AUTHOR=Scarpelli Matthew L. , Healey Debbie R. , Mehta Shwetal , Quarles C. Chad TITLE=Imaging Glioblastoma With 18F-Fluciclovine Amino Acid Positron Emission Tomography JOURNAL=Frontiers in Oncology VOLUME=12 YEAR=2022 URL=https://www.frontiersin.org/journals/oncology/articles/10.3389/fonc.2022.829050 DOI=10.3389/fonc.2022.829050 ISSN=2234-943X ABSTRACT=Introduction

Conventional methods of imaging brain tumors fail to assess metabolically active tumor regions, which limits their capabilities for tumor detection, localization, and response assessment. Positron emission tomography (PET) with 18F-fluciclovine (fluciclovine) provides regional assessment of amino acid uptake in tumors that could overcome some of the limitations of conventional imaging.
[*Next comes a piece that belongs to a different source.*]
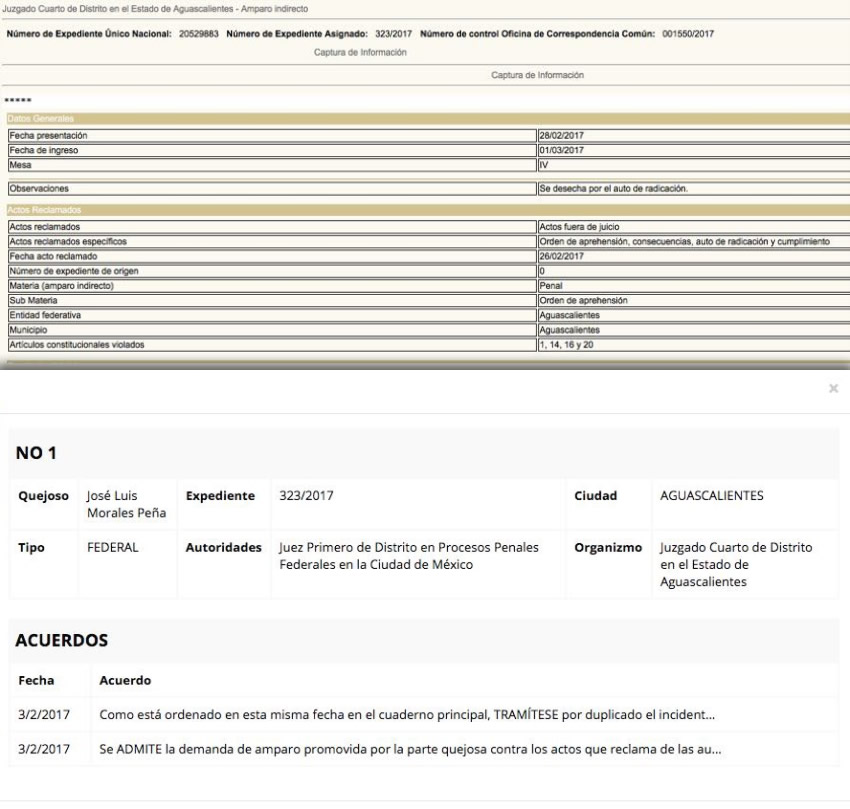Click the Expediente number 323/2017
The height and width of the screenshot is (809, 850).
tap(306, 496)
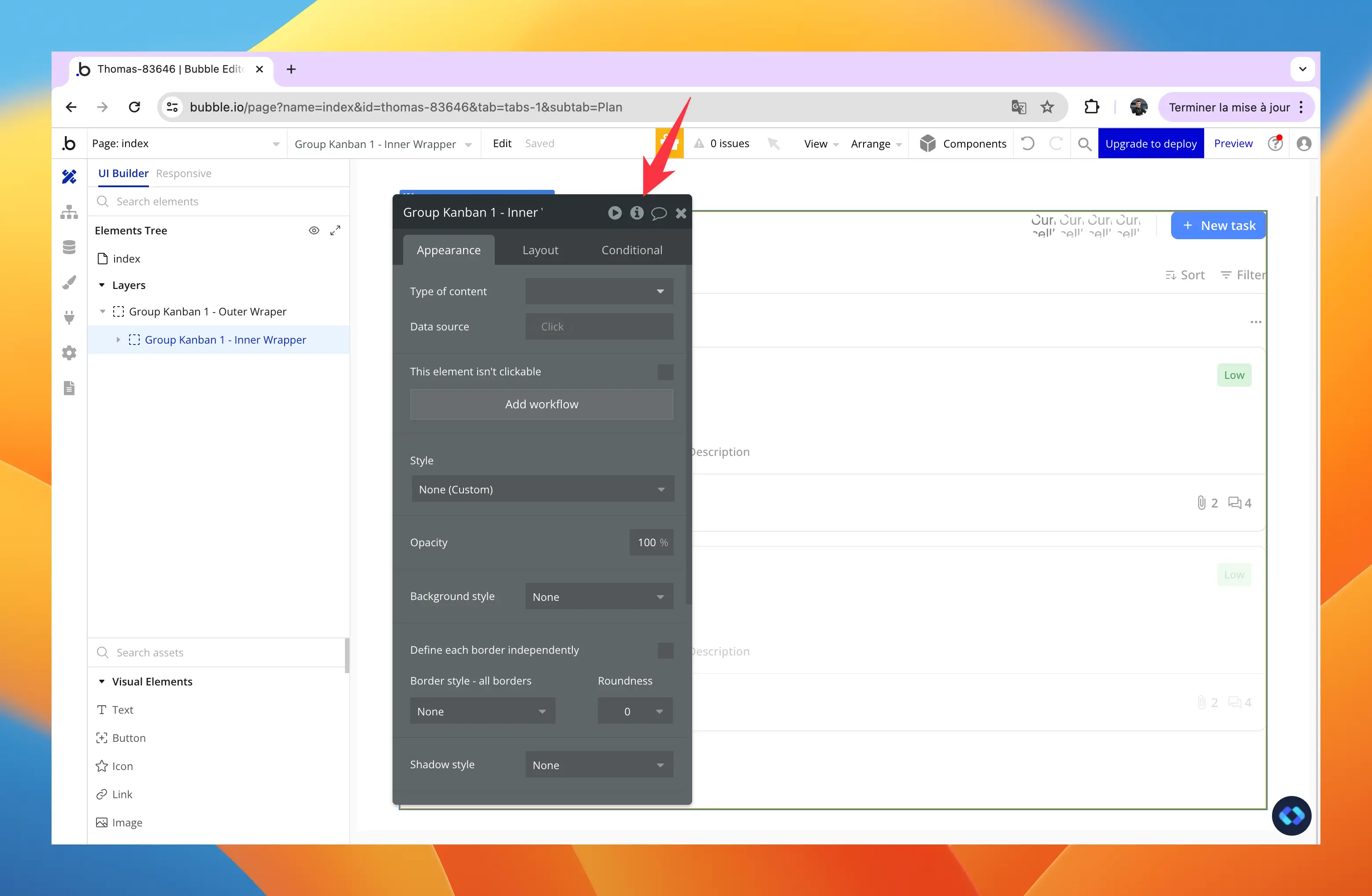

However, the biological basis of enhanced fluciclovine uptake is insufficiently characterized in brain tumors, which confounds clinical interpretation and application. This study sought to address this gap by correlating multiple biologic quantities with fluciclovine PET uptake across a range of human glioblastoma xenograft models.

Methods

Thirty-one rats underwent orthotopic implantations with one of five different human glioblastoma cell lines. After tumors were established, fluciclovine PET and magnetic resonance imaging (MRI) scans were performed. The fluciclovine tumor-to-normal-brain (TN) uptake ratio was used to quantify fluciclovine uptake. MRI scans were used to assess tumor volume and gadolinium enhancement status. Histologic assessments quantified tumor cell proliferation, tumor cell density, and tumor cell amino acid transporters (LAT1 and ASCT2). Multivariate linear regression models related fluciclovine uptake with the other measured quantities.

Results

Within the multivariate regression, the fluciclovine TN uptake ratio (measured 15 to 35 minutes after fluciclovine injection) was most strongly associated with tumor ASCT2 levels (β=0.64; P=0.001). The fluciclovine TN uptake ratio was also significantly associated with tumor volume (β=0.45; P=0.001) and tumor enhancement status (β=0.40; P=0.01). Tumor cell proliferation, tumor cell density, and LAT1 levels were not significantly associated with fluciclovine uptake in any of the multivariate models. In general, both enhancing and non-enhancing tumors could be visualized on fluciclovine PET images, with the median TN uptake ratio across the five tumor lines being 2.4 (range 1.1 to 8.9).

Conclusions

Increased fluciclovine PET uptake was associated with increased levels of the amino acid transporter ASCT2, suggesting fluciclovine PET may be useful for assessing brain tumor amino acid metabolism. Fluciclovine PET uptake was elevated in both enhancing and non-enhancing tumors but the degree of uptake was greater in larger tumors and tumors with enhancement, indicating these variables could confound fluciclovine metabolic measurements if not accounted for.